**Task directions:**
Exact reproduction of the following data is required.

**Source data:**
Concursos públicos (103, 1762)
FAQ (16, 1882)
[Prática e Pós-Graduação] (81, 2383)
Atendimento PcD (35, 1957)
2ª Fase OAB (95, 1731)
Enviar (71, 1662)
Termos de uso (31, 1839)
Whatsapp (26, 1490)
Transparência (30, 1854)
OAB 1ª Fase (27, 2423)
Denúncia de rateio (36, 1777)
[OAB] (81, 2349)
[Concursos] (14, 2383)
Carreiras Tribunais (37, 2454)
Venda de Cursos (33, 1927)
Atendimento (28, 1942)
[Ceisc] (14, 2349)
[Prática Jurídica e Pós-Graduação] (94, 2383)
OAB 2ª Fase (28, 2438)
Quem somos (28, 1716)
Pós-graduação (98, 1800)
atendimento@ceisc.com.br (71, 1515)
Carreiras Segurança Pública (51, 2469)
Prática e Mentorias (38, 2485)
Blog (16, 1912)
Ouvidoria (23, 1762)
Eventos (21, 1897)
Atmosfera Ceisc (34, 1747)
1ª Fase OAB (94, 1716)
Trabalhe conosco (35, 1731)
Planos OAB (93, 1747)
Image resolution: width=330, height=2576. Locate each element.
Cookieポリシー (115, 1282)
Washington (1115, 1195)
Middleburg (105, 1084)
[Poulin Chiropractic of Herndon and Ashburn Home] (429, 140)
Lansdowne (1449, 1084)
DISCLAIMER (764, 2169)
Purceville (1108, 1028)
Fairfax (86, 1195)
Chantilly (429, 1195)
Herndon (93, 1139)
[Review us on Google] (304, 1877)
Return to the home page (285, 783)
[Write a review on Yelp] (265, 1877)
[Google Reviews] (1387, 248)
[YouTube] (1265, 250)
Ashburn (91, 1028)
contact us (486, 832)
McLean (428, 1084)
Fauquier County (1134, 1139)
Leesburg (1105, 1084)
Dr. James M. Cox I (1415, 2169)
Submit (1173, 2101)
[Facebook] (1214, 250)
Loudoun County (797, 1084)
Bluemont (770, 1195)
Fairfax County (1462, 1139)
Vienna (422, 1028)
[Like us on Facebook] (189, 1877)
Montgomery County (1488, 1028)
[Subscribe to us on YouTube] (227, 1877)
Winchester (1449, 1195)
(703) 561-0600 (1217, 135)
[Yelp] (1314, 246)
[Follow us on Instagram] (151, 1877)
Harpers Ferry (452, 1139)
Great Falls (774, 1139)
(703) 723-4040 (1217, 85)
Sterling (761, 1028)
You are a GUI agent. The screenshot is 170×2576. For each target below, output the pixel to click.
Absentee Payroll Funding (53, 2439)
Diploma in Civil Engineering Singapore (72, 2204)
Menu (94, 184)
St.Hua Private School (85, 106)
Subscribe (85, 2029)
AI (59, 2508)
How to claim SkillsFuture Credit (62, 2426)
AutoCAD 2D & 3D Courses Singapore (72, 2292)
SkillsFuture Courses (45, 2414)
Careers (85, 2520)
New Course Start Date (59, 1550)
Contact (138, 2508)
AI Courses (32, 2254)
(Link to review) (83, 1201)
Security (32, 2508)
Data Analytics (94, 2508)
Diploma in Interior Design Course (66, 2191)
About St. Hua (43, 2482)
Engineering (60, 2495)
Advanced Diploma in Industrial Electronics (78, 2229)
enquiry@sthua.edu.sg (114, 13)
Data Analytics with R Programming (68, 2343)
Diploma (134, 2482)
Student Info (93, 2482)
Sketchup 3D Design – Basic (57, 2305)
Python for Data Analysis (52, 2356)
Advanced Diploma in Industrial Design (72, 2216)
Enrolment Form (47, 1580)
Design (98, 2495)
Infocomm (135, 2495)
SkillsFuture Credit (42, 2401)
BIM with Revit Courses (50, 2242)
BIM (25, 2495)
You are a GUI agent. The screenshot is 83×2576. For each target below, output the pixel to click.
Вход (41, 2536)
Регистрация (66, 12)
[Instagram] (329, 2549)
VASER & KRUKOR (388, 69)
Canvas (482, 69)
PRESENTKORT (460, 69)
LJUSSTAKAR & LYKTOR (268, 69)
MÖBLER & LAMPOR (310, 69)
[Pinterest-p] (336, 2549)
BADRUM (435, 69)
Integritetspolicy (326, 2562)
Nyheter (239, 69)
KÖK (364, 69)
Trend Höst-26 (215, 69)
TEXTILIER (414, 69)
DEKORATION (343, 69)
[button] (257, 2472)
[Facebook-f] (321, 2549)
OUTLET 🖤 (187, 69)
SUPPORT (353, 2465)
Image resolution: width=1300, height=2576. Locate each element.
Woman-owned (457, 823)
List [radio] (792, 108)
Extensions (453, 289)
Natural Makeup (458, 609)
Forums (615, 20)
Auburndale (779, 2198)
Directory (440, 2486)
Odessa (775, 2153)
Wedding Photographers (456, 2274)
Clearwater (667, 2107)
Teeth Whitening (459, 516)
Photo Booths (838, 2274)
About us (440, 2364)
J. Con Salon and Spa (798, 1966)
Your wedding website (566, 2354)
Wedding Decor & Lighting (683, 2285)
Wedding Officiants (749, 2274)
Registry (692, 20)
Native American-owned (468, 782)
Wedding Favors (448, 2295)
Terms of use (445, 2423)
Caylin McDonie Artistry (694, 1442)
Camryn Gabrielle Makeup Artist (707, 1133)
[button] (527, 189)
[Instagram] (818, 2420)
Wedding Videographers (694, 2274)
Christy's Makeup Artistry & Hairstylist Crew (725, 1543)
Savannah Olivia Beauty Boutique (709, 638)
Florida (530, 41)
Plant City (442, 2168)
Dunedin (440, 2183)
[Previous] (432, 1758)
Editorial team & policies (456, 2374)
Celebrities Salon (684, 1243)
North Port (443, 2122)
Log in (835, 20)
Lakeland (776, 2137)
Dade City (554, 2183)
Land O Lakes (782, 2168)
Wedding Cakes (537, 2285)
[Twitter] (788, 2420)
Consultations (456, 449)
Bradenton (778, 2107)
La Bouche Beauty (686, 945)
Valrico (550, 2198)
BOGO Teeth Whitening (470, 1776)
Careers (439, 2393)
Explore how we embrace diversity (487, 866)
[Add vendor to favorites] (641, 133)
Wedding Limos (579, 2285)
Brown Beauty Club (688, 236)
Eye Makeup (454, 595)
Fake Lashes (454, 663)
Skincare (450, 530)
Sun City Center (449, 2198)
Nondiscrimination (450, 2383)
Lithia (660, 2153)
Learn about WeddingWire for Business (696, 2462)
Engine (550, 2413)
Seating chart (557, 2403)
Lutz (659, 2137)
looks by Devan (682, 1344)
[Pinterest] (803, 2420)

**Exercise answer:**
Concursos públicos (103, 1762)
FAQ (16, 1882)
[Prática e Pós-Graduação] (81, 2383)
Atendimento PcD (35, 1957)
2ª Fase OAB (95, 1731)
Enviar (71, 1662)
Termos de uso (31, 1839)
Whatsapp (26, 1490)
Transparência (30, 1854)
OAB 1ª Fase (27, 2423)
Denúncia de rateio (36, 1777)
[OAB] (81, 2349)
[Concursos] (14, 2383)
Carreiras Tribunais (37, 2454)
Venda de Cursos (33, 1927)
Atendimento (28, 1942)
[Ceisc] (14, 2349)
[Prática Jurídica e Pós-Graduação] (94, 2383)
OAB 2ª Fase (28, 2438)
Quem somos (28, 1716)
Pós-graduação (98, 1800)
atendimento@ceisc.com.br (71, 1515)
Carreiras Segurança Pública (51, 2469)
Prática e Mentorias (38, 2485)
Blog (16, 1912)
Ouvidoria (23, 1762)
Eventos (21, 1897)
Atmosfera Ceisc (34, 1747)
1ª Fase OAB (94, 1716)
Trabalhe conosco (35, 1731)
Planos OAB (93, 1747)
Image resolution: width=330, height=2576. Locate each element.
Cookieポリシー (115, 1282)
Washington (1115, 1195)
Middleburg (105, 1084)
[Poulin Chiropractic of Herndon and Ashburn Home] (429, 140)
Lansdowne (1449, 1084)
DISCLAIMER (764, 2169)
Purceville (1108, 1028)
Fairfax (86, 1195)
Chantilly (429, 1195)
Herndon (93, 1139)
[Review us on Google] (304, 1877)
Return to the home page (285, 783)
[Write a review on Yelp] (265, 1877)
[Google Reviews] (1387, 248)
[YouTube] (1265, 250)
Ashburn (91, 1028)
contact us (486, 832)
McLean (428, 1084)
Fauquier County (1134, 1139)
Leesburg (1105, 1084)
Dr. James M. Cox I (1415, 2169)
Submit (1173, 2101)
[Facebook] (1214, 250)
Loudoun County (797, 1084)
Bluemont (770, 1195)
Fairfax County (1462, 1139)
Vienna (422, 1028)
[Like us on Facebook] (189, 1877)
Montgomery County (1488, 1028)
[Subscribe to us on YouTube] (227, 1877)
Winchester (1449, 1195)
(703) 561-0600 (1217, 135)
[Yelp] (1314, 246)
[Follow us on Instagram] (151, 1877)
Harpers Ferry (452, 1139)
Great Falls (774, 1139)
(703) 723-4040 (1217, 85)
Sterling (761, 1028)
You are a GUI agent. The screenshot is 170×2576. For each target below, output the pixel to click.
Absentee Payroll Funding (53, 2439)
Diploma in Civil Engineering Singapore (72, 2204)
Menu (94, 184)
St.Hua Private School (85, 106)
Subscribe (85, 2029)
AI (59, 2508)
How to claim SkillsFuture Credit (62, 2426)
AutoCAD 2D & 3D Courses Singapore (72, 2292)
SkillsFuture Courses (45, 2414)
Careers (85, 2520)
New Course Start Date (59, 1550)
Contact (138, 2508)
AI Courses (32, 2254)
(Link to review) (83, 1201)
Security (32, 2508)
Data Analytics (94, 2508)
Diploma in Interior Design Course (66, 2191)
About St. Hua (43, 2482)
Engineering (60, 2495)
Advanced Diploma in Industrial Electronics (78, 2229)
enquiry@sthua.edu.sg (114, 13)
Data Analytics with R Programming (68, 2343)
Diploma (134, 2482)
Student Info (93, 2482)
Sketchup 3D Design – Basic (57, 2305)
Python for Data Analysis (52, 2356)
Advanced Diploma in Industrial Design (72, 2216)
Enrolment Form (47, 1580)
Design (98, 2495)
Infocomm (135, 2495)
SkillsFuture Credit (42, 2401)
BIM with Revit Courses (50, 2242)
BIM (25, 2495)
You are a GUI agent. The screenshot is 83×2576. For each target below, output the pixel to click.
Вход (41, 2536)
Регистрация (66, 12)
[Instagram] (329, 2549)
VASER & KRUKOR (388, 69)
Canvas (482, 69)
PRESENTKORT (460, 69)
LJUSSTAKAR & LYKTOR (268, 69)
MÖBLER & LAMPOR (310, 69)
[Pinterest-p] (336, 2549)
BADRUM (435, 69)
Integritetspolicy (326, 2562)
Nyheter (239, 69)
KÖK (364, 69)
Trend Höst-26 (215, 69)
TEXTILIER (414, 69)
DEKORATION (343, 69)
[button] (257, 2472)
[Facebook-f] (321, 2549)
OUTLET 🖤 (187, 69)
SUPPORT (353, 2465)
Image resolution: width=1300, height=2576. Locate each element.
Woman-owned (457, 823)
List [radio] (792, 108)
Extensions (453, 289)
Natural Makeup (458, 609)
Forums (615, 20)
Auburndale (779, 2198)
Directory (440, 2486)
Odessa (775, 2153)
Wedding Photographers (456, 2274)
Clearwater (667, 2107)
Teeth Whitening (459, 516)
Photo Booths (838, 2274)
About us (440, 2364)
J. Con Salon and Spa (798, 1966)
Your wedding website (566, 2354)
Wedding Decor & Lighting (683, 2285)
Wedding Officiants (749, 2274)
Registry (692, 20)
Native American-owned (468, 782)
Wedding Favors (448, 2295)
Terms of use (445, 2423)
Caylin McDonie Artistry (694, 1442)
Camryn Gabrielle Makeup Artist (707, 1133)
[button] (527, 189)
[Instagram] (818, 2420)
Wedding Videographers (694, 2274)
Christy's Makeup Artistry & Hairstylist Crew (725, 1543)
Savannah Olivia Beauty Boutique (709, 638)
Florida (530, 41)
Plant City (442, 2168)
Dunedin (440, 2183)
[Previous] (432, 1758)
Editorial team & policies (456, 2374)
Celebrities Salon (684, 1243)
North Port (443, 2122)
Log in (835, 20)
Lakeland (776, 2137)
Dade City (554, 2183)
Land O Lakes (782, 2168)
Wedding Cakes (537, 2285)
[Twitter] (788, 2420)
Consultations (456, 449)
Bradenton (778, 2107)
La Bouche Beauty (686, 945)
Valrico (550, 2198)
BOGO Teeth Whitening (470, 1776)
Careers (439, 2393)
Explore how we embrace diversity (487, 866)
[Add vendor to favorites] (641, 133)
Wedding Limos (579, 2285)
Brown Beauty Club (688, 236)
Eye Makeup (454, 595)
Fake Lashes (454, 663)
Skincare (450, 530)
Sun City Center (449, 2198)
Nondiscrimination (450, 2383)
Lithia (660, 2153)
Learn about WeddingWire for Business (696, 2462)
Engine (550, 2413)
Seating chart (557, 2403)
Lutz (659, 2137)
looks by Devan (682, 1344)
[Pinterest] (803, 2420)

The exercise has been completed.